ABOUT THIS EXERCISE:
Could you output the material below verbatim, beginning at the line that contains "This screenshot has height=554, width=800." and stopping after the line that contains "content-cell: 館長会議 13：30"?

Dataset records:

==============================

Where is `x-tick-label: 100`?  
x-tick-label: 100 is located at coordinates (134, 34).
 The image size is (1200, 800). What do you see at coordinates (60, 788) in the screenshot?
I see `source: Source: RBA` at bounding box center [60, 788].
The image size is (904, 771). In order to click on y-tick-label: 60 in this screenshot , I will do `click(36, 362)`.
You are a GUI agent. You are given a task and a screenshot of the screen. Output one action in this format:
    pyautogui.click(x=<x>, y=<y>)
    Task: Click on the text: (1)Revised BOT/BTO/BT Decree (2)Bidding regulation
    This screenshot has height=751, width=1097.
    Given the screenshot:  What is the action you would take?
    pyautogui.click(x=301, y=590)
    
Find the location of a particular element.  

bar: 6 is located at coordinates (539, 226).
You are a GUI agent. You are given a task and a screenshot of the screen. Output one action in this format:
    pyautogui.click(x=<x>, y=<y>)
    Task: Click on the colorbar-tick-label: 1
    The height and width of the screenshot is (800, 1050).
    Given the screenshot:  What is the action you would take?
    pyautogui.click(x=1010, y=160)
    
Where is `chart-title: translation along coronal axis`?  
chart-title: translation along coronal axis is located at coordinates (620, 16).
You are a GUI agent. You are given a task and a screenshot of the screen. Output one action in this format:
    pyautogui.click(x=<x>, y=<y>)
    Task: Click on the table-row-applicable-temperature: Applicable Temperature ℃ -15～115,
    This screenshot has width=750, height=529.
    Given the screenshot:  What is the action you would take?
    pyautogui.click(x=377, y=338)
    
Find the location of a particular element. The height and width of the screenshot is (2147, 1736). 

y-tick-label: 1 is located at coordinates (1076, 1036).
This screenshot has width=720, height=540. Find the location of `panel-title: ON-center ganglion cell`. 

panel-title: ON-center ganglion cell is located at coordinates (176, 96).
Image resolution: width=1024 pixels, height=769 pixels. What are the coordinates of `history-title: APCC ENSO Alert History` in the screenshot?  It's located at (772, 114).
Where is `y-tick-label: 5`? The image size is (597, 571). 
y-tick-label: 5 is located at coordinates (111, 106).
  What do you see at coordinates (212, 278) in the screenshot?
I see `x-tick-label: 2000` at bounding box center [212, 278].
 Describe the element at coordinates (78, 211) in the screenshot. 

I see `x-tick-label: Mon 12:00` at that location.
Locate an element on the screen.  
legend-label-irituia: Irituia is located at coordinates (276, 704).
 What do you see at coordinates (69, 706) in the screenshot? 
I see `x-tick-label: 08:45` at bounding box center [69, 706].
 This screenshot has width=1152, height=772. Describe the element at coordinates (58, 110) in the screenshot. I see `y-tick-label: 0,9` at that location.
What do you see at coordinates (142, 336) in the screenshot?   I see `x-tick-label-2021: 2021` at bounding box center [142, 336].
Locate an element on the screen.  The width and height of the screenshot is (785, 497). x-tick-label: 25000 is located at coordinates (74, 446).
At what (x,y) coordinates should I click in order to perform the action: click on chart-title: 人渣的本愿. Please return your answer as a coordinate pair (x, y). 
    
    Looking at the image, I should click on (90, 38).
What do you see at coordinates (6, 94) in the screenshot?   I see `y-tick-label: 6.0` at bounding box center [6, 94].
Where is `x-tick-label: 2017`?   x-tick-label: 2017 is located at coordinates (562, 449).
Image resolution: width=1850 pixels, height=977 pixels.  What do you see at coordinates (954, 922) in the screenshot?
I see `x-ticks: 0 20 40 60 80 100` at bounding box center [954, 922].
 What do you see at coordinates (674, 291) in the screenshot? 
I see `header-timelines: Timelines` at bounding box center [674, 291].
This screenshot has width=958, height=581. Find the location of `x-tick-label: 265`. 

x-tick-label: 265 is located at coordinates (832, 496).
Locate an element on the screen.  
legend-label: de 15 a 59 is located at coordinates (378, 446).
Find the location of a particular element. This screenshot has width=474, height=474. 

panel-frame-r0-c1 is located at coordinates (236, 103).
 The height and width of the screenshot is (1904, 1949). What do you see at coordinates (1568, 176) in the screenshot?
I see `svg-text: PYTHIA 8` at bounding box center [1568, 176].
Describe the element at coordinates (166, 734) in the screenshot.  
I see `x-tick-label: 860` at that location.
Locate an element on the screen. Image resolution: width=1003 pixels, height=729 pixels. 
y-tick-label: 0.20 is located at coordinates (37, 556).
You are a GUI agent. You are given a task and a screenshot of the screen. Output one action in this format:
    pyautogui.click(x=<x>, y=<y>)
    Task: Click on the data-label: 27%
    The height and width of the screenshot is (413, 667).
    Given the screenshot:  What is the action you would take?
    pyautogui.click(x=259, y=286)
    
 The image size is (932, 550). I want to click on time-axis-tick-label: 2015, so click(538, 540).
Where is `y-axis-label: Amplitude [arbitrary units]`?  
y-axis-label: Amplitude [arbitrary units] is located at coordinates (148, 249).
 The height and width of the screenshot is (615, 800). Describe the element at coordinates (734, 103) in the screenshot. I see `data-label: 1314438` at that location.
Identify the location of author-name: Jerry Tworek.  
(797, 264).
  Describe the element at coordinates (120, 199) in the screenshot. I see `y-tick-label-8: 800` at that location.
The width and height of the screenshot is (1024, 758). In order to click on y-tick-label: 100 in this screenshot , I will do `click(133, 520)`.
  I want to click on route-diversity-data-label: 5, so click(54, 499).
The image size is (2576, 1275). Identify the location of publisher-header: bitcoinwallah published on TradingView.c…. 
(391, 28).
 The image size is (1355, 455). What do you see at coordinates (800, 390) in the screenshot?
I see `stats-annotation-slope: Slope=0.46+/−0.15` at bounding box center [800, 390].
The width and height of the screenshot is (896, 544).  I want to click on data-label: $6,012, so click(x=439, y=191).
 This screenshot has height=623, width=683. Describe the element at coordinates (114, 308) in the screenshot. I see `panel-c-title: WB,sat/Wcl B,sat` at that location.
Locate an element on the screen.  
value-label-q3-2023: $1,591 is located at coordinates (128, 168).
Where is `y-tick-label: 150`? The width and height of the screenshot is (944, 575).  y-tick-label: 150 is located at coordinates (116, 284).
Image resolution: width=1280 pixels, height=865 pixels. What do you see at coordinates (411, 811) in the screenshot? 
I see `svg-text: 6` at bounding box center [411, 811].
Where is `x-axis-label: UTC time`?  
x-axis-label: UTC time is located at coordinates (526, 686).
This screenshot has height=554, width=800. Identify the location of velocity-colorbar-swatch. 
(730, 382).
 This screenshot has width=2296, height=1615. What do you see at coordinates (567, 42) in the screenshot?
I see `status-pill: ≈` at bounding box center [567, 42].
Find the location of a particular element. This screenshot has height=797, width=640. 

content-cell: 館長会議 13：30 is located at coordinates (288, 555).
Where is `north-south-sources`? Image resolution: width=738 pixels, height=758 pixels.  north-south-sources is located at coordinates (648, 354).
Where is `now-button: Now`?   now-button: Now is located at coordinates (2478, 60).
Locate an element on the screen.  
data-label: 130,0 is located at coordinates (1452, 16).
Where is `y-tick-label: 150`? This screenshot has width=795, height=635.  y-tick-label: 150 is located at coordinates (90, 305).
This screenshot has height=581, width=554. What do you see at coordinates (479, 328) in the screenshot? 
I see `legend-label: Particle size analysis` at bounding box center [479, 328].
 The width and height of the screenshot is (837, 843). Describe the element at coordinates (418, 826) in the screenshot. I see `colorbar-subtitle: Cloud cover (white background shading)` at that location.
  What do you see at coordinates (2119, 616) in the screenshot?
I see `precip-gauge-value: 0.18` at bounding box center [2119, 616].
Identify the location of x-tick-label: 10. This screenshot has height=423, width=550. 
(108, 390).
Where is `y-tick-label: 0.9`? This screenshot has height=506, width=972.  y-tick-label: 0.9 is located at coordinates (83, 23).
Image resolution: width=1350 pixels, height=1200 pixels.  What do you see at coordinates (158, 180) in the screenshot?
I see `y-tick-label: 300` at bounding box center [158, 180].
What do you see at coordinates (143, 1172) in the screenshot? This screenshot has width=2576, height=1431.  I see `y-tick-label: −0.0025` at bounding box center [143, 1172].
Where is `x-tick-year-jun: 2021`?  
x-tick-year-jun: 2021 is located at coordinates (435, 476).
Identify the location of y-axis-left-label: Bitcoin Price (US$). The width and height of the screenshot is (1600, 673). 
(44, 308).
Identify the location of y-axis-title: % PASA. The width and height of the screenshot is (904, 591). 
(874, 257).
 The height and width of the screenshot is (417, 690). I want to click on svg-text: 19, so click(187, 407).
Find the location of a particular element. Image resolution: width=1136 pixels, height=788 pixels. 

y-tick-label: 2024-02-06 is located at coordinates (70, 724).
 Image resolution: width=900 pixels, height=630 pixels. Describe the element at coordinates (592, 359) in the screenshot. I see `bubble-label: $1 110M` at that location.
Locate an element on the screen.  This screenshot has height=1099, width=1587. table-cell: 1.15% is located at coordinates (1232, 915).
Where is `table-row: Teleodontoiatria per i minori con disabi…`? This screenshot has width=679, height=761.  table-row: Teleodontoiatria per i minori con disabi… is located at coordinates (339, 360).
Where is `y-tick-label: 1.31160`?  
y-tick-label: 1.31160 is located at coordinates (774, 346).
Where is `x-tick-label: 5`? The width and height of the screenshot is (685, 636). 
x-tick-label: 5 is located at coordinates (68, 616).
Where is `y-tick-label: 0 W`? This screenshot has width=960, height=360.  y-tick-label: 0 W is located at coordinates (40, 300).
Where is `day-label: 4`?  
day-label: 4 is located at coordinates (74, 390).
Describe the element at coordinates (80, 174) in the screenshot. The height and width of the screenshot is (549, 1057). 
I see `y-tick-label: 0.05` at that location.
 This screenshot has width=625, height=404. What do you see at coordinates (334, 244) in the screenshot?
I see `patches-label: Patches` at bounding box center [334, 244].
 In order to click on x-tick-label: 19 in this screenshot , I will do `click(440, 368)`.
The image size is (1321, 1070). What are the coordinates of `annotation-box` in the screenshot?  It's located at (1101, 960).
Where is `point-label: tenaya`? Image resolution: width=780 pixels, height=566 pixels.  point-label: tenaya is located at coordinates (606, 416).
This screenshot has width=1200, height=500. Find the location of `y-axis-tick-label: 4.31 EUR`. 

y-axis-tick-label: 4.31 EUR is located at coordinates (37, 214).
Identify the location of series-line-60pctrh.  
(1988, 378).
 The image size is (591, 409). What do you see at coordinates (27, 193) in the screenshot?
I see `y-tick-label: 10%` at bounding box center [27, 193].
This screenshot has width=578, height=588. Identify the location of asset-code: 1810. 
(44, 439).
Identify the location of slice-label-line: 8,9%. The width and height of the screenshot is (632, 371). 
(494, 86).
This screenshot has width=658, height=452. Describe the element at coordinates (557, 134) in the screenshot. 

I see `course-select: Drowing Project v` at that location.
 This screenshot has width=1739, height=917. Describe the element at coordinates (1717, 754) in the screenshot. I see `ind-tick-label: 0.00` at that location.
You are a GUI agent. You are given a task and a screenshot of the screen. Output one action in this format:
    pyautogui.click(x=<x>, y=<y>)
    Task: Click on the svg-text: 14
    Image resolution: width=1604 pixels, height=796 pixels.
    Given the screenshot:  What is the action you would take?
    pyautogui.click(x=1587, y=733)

==============================

THE ANSWER:
This screenshot has height=554, width=800. Identify the location of velocity-colorbar-swatch. 
(730, 382).
 This screenshot has width=2296, height=1615. What do you see at coordinates (567, 42) in the screenshot?
I see `status-pill: ≈` at bounding box center [567, 42].
Find the location of a particular element. This screenshot has height=797, width=640. 

content-cell: 館長会議 13：30 is located at coordinates (288, 555).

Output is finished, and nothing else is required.